Quantum algorithm for Dyck Language with Multiple Types of Brackets

TL;DR

This paper introduces a quantum algorithm for recognizing generalized Dyck languages with multiple bracket types, achieving specific query complexities and establishing lower bounds, thus advancing quantum language recognition methods.

Contribution

It presents a novel quantum algorithm for the generalized Dyck language with multiple brackets and analyzes its complexity and lower bounds, highlighting similarities with classical approaches.

Findings

Quantum algorithm with $O(\sqrt{n}(\log n)^{0.5k})$ query complexity

Lower bound of $O(\sqrt{n}c^{k})$ for the problem

Quantum algorithms for Dyck languages of different types are similar in nature

Abstract

We consider the recognition problem of the Dyck Language generalized for multiple types of brackets.
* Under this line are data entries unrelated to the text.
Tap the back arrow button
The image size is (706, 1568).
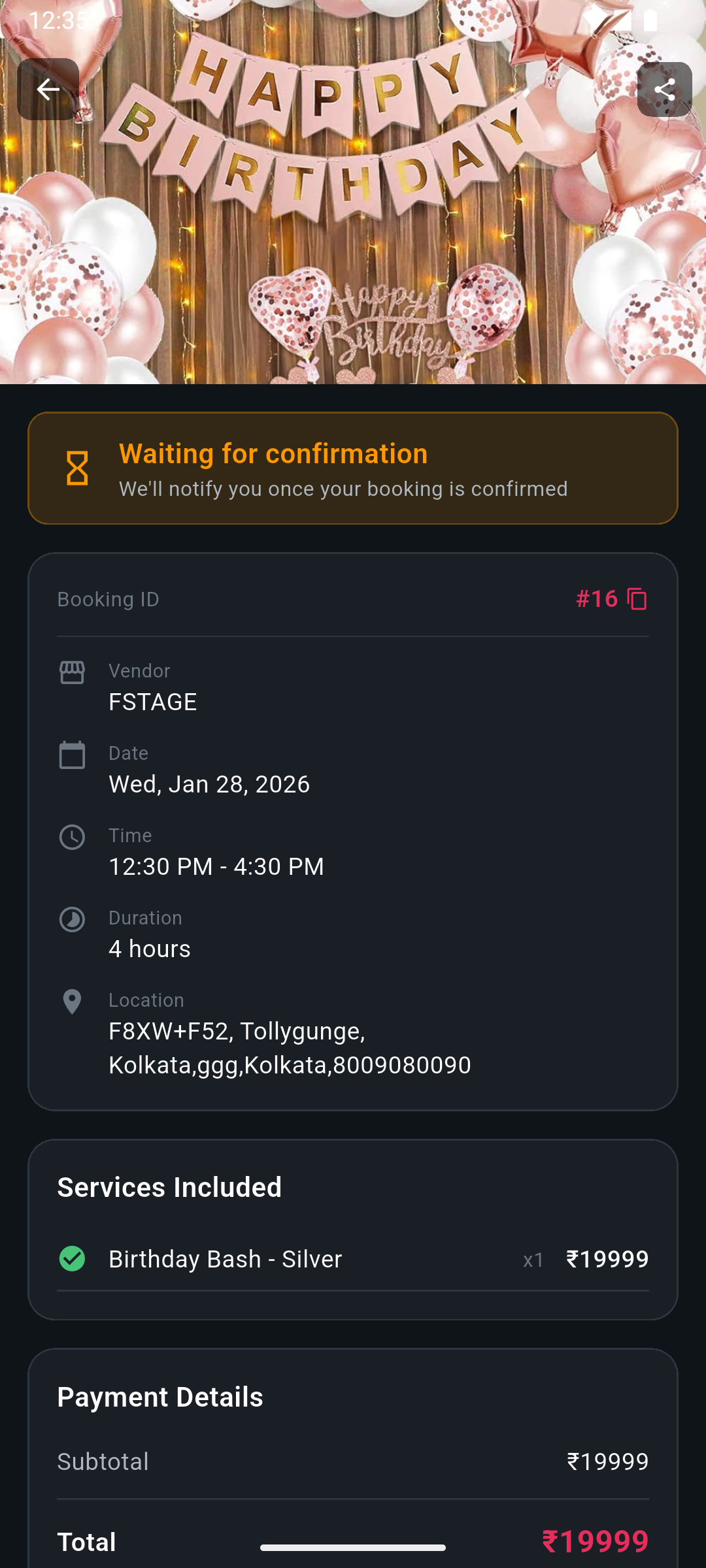[x=48, y=90]
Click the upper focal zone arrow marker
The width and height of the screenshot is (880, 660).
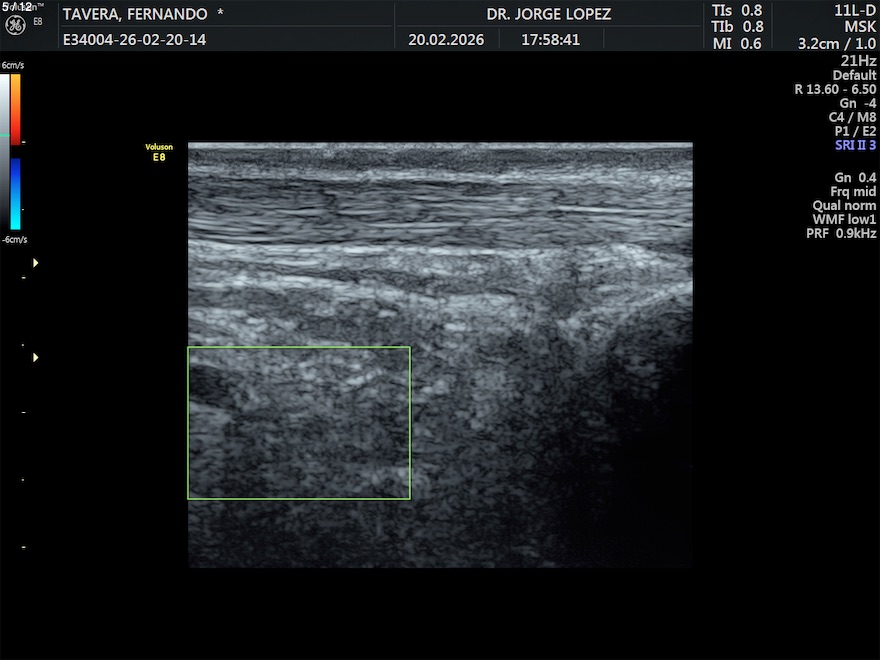pyautogui.click(x=36, y=263)
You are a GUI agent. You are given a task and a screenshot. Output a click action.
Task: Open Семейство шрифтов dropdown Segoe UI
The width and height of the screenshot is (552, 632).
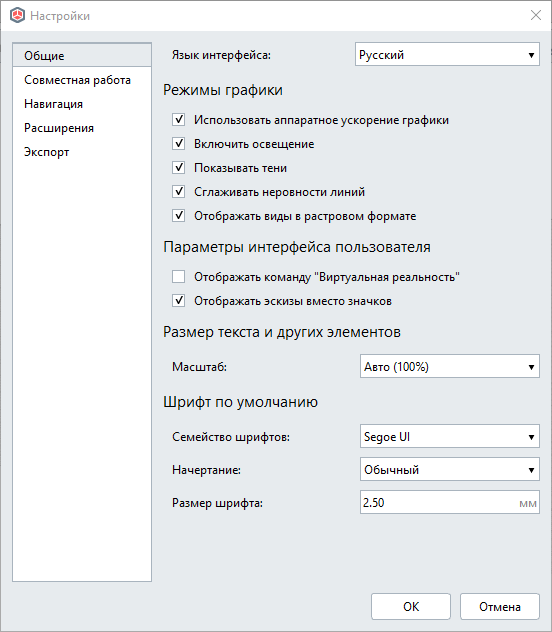[x=450, y=437]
We provide an algorithm with quantum query complexity $O(\sqrt{n}(\log n)^{0.5k})$, where $n$ is the length of input and $k$ is the maximal nesting depth of brackets. Additionally, we show the lower bound for this problem which is $O(\sqrt{n}c^{k})$ for some constant $c$. Interestingly, classical algorithms solving the Dyck Language for multiple types of brackets substantially differ form the algorithm solving the original Dyck language. At the same time, quantum algorithms for solving both kinds of the Dyck language are of similar nature and requirements.